回転ずしのシステムはビール工場のベルトコンベヤーのぐるぐる回る仕組みから発想されたというのが、その例である。

アナロジー力トレーニングは、以下の2つのStepからなる。
Step 1.優良なビジネスモデルの成功要因を分析
Step 2.成功要因を抽象化し、他の事例に横展開してみる

今回は、ポーター賞(*2)受賞企業である中川政七商店を題材としたトレーニングを行ったので、その内容を記していきたい。
(*2:一橋ビジネススクール国際企業戦略専攻が運営)

筆者のみならず、事業戦略担当者、商品・営業企画担当者など、ビジネスモデルの企画に携わるような方にとっても、

・良質なビジネスモデルをインプットする
・成功要因を抽象化した上で横展開する思考回路を鍛える

ための機会になれば幸いである。

2.演習2:中川政七商店はなぜ成功したのか?

2-1.概要

中川政七商店は、日本の伝統工芸をベースとした生活雑貨に特化した直営小売店舗を運営している企業である。

出所:中川政七商店HP

2008年に社長に就任した第13代中川政七氏(現会長)は、SPA業態(卸売りをせず、自社製品を自前の小売店で販売するスタイル)を推進し、2010年には社名を冠したブランド「中川政七商店」を発表するなどにより、15年間で売上を10倍以上にまで伸ばした実績がある。

出所:PENCIL by schoo

2-2.成功要因の考察

なぜ中川政七商店はこのように大きな成長を実現できているのか?
その要因を考察するにあたり、以下のビジネスモデルを構成する4つの要素をベースに検討した。(詳細は出所のリンク先を参照)

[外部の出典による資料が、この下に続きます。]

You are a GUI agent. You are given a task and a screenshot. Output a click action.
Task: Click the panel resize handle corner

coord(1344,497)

出所:ダイアモンドオンライン(グロービス学び放題より引用)

独断と偏見で成功要因を分解した結果、以下の2つの要素が成功要因であると考えている。

成功要因(1):伝統工芸技術の新たな需要先としてハイセンス和雑貨市場を発見(顧客価値の提供の観点)

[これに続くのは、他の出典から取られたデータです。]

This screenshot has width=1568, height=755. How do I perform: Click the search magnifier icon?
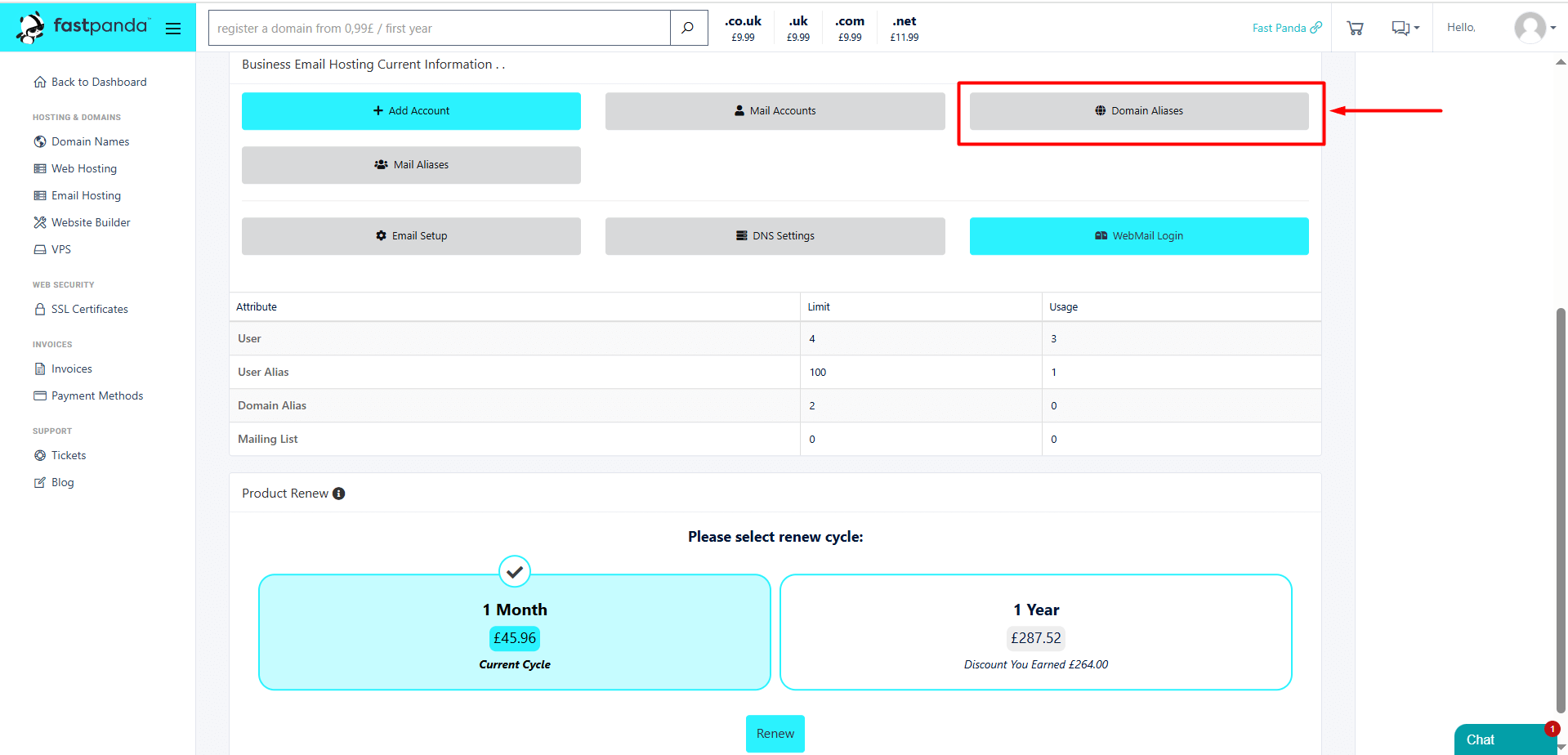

成功要因(2):新たな需要創造のためSPA+コンサル型のユニークなバリューチェーンを構築(利益方程式、プロセス、経営資源の観点)

以下、それぞれについて説明する。

成功要因(1):伝統工芸技術の新たな需要先としてハイセンス和雑貨市場を発見

伝統工芸技術は、職人技を持つ人手で行う工数が多く、大量生産も難しいので高コストになりがちである。
ということで、伝統工芸技術の主な需要先は、これまで高コストに見合う高単価を受け入れてきてくれた美術工芸品というニッチ市場がメインだった。
そのような中、中川政七商店は伝統工芸技術の新たな需要先として、美術工芸品よりも大きな(マス向けの)ハイセンス和雑貨市場に可能性があるのではないかと注目した。(顧客価値の提供の観点)

ただし、ハイセンス和雑貨市場に伝統工芸技術を対応させるには以下の2点が必要だった。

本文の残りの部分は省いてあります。